Pero, en primer lugar, hay que señalar que la conciencia, en sí misma, no es el árbitro del valor moral de las acciones que ella sugiere. Santo tomas de Aquino en la Suma Teológica nos ilustra:
La conciencia es intérprete de una norma interior y superior; no la crea por sí misma. Ella es iluminada por la intuición de ciertos principios normativos, connaturales a la razón humana (cfr. S.TH, I, q.79, a12-13; I-II, q.94, a.1); la conciencia no es la fuente del bien y del mal; es la advertencia, es la auscultación de una voz, que se llama simplemente la voz de la conciencia, es la llamada a la Conformidad que una acción debe tener con una exigencia intrínseca al hombre e por la cual el hombre es hombre verdadero y perfecto. Es decir, es el aviso subjetivo e inmediata de una ley, que debemos llamamos natural, a pesar de que muchas personas hoy en día ya no quieren oír hablar de la ley natural.
En segundo lugar, debemos observar que la conciencia, para ser norma válida de la actividad humana, debe ser recta, es decir, debe ser de ser verdadera, no incierta, ni culpablemente errónea.
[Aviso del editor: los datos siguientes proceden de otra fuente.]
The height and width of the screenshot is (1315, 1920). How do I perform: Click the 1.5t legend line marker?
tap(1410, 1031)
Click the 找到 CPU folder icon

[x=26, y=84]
Lo cual, por desgracia, es facilísimo que suceda, dada la debilidad de la razón humana, cuando se deja a sí misma, cuando no se educa.
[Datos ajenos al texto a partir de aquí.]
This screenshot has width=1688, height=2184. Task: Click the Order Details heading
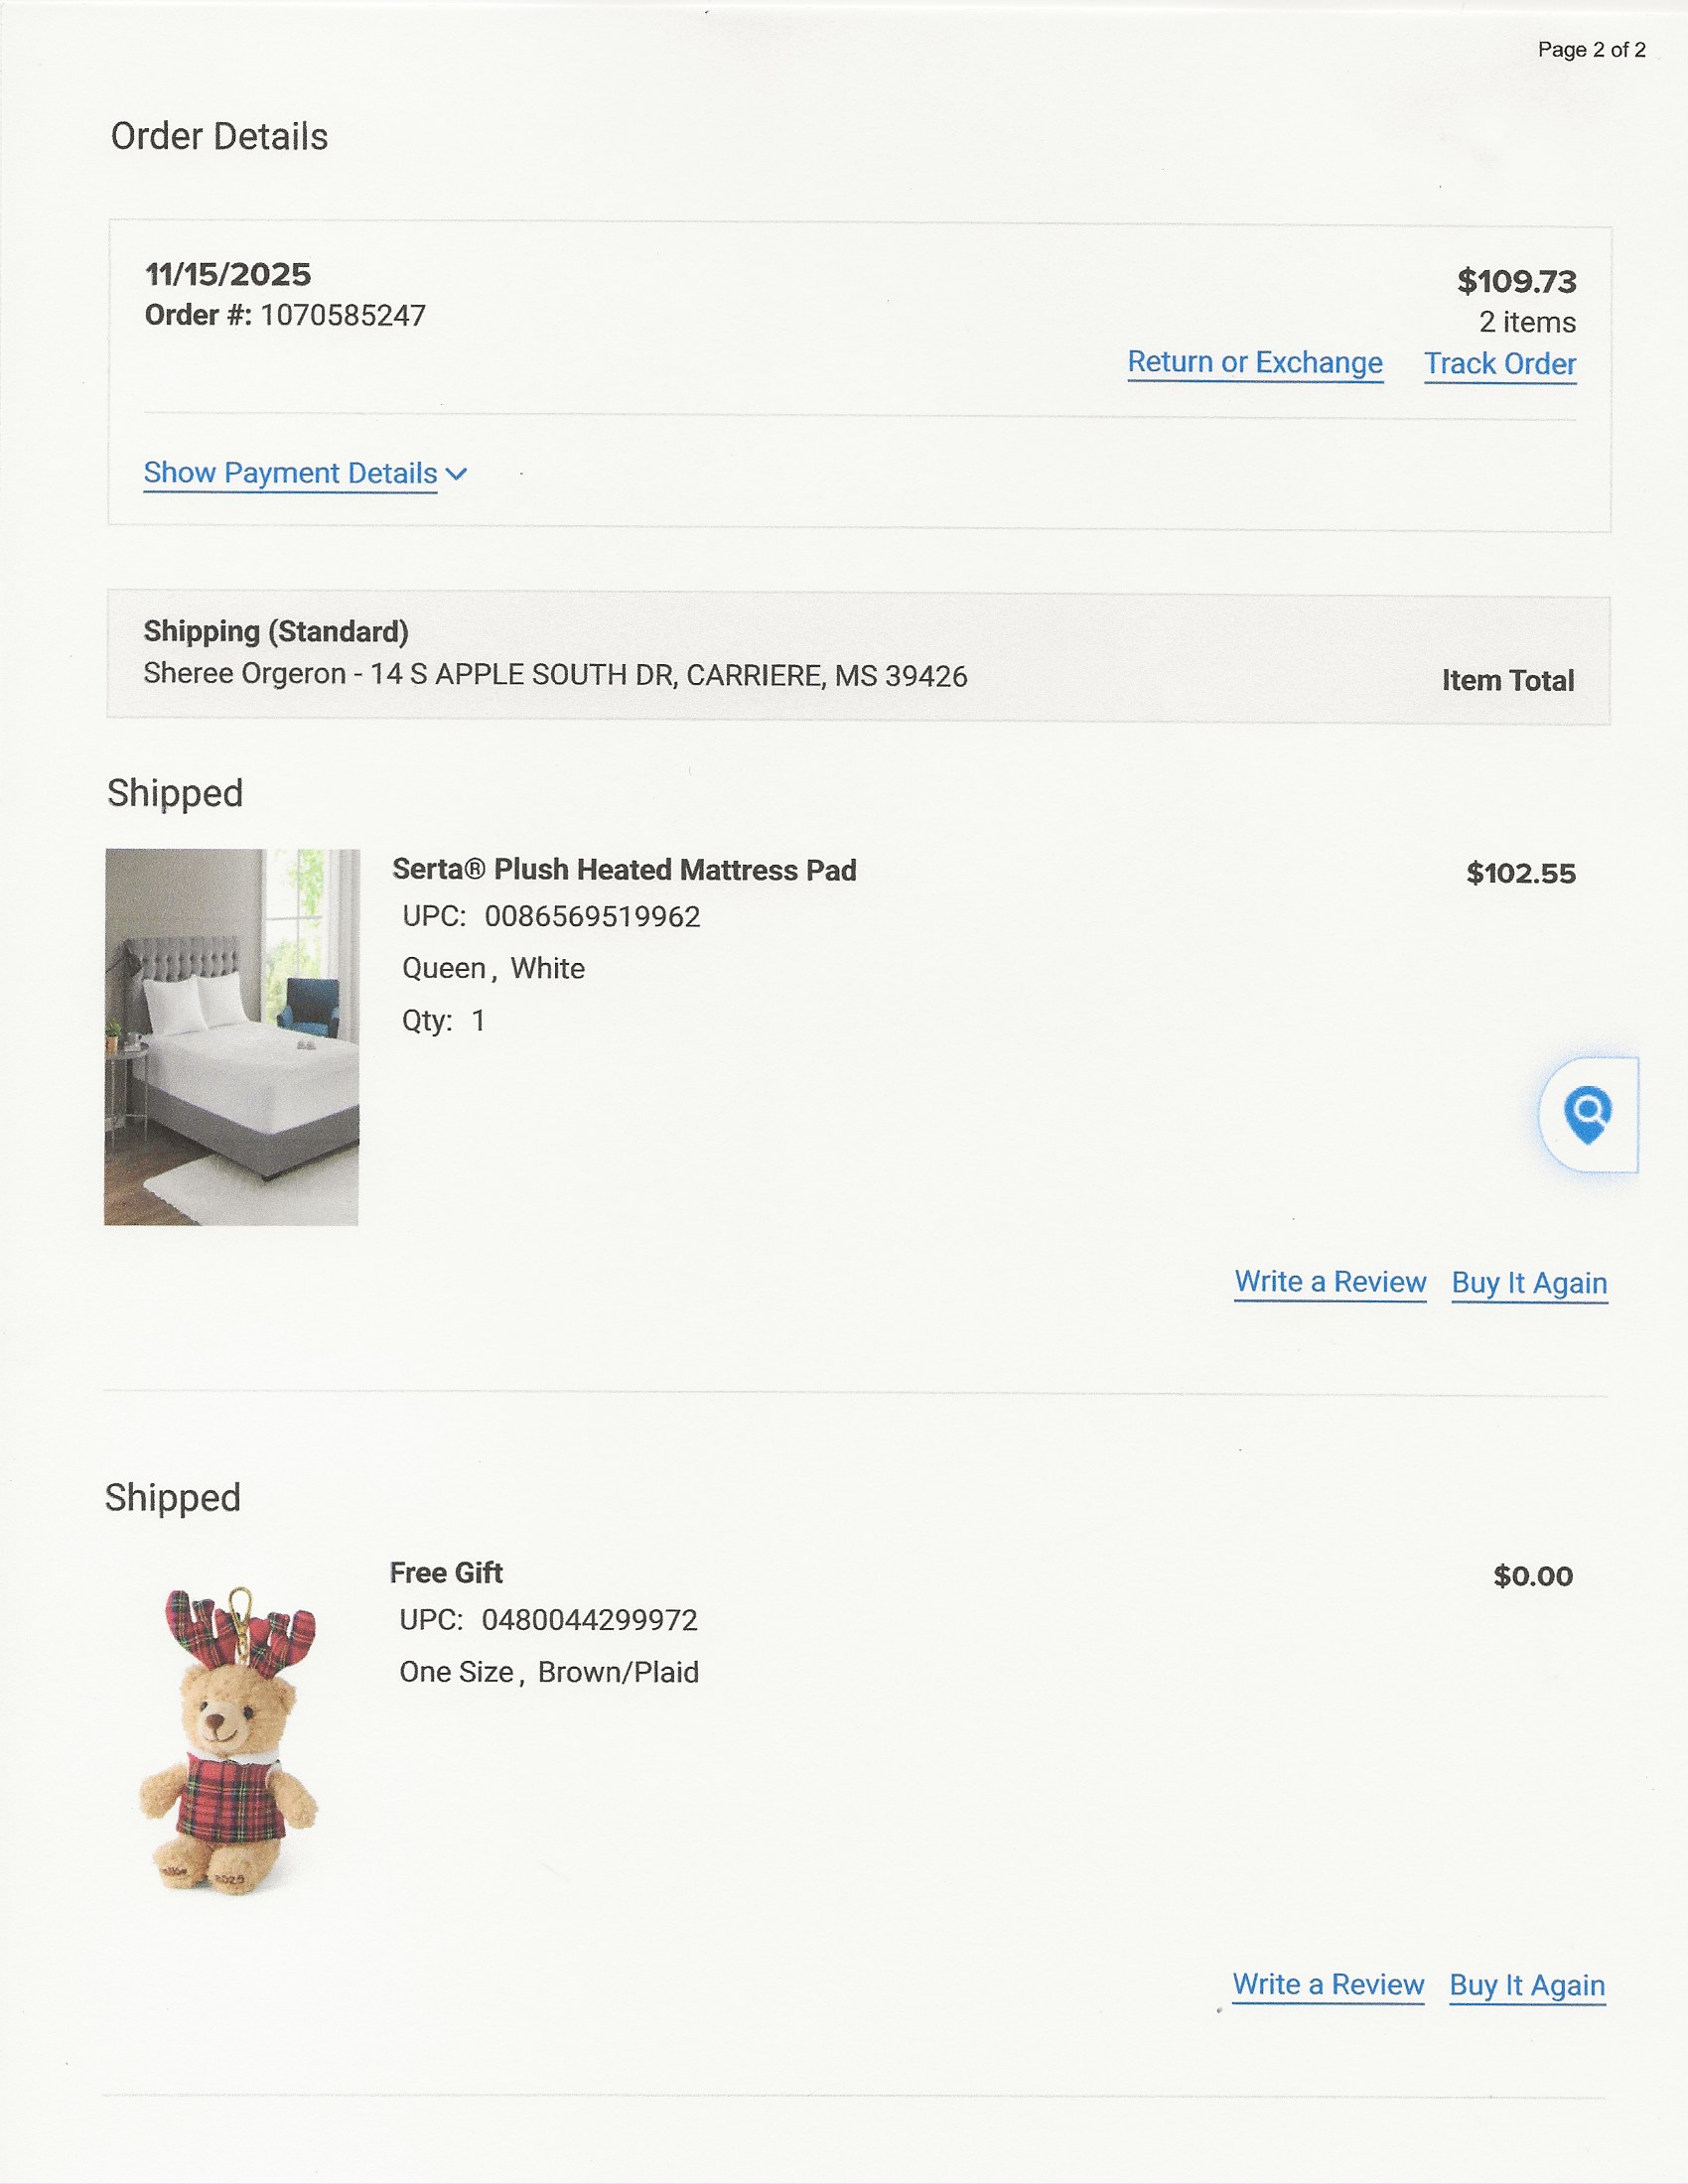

La conciencia no es la única voz que puede guiar la actividad humana; su voz es clara y se fortalece cuando la de la ley y, por tanto, de la autoridad legítima, se une a la suya.
la voz de la conciencia no es siempre ni infalible, ni objetivamente suprema. Y esto es especialmente cierto en el campo de lo sobrenatural, donde la razón no sirve por sí misma para interpretar el camino del bien, y tiene que recurrir a la fe de dictar al hombre la norma de justicia querida por Dios a través de la revelación: “El justo, dice San Pablo, vive por la fe” (Gal 3, 11).
Para caminar rectamente por la noche, como ocurre en el misterio de la vida cristiana, no bastan los ojos, es precisa la lámpara, es precisa la luz. Y este “lumen Christi” no deforma, no mortifica, no contradice la luz de nuestra conciencia, sino que la aclara y le da el poder para seguir a Cristo en el camino adecuado de nuestra peregrinación hacia la visión eterna. Por lo tanto: procuremos actuar siempre con la conciencia recta y fuerte, iluminada por la sabiduría de Cristo. (Pablo VI, Audiencia general, 12 de febrero de 1969).
La misma ley que Dios reveló por medio de Moisés y que Cristo confirmó en el evangelio (cf. Mt 5, 17-19), ha sido inscrita por el Creador en la naturaleza humana.
Esto es lo que leemos en la carta de san Pablo a los Romanos:«Cuando los gentiles, que no tienen ley, cumplen naturalmente las prescripciones de la ley, sin tener ley, para sí mismos son ley» (Rm 2, 14).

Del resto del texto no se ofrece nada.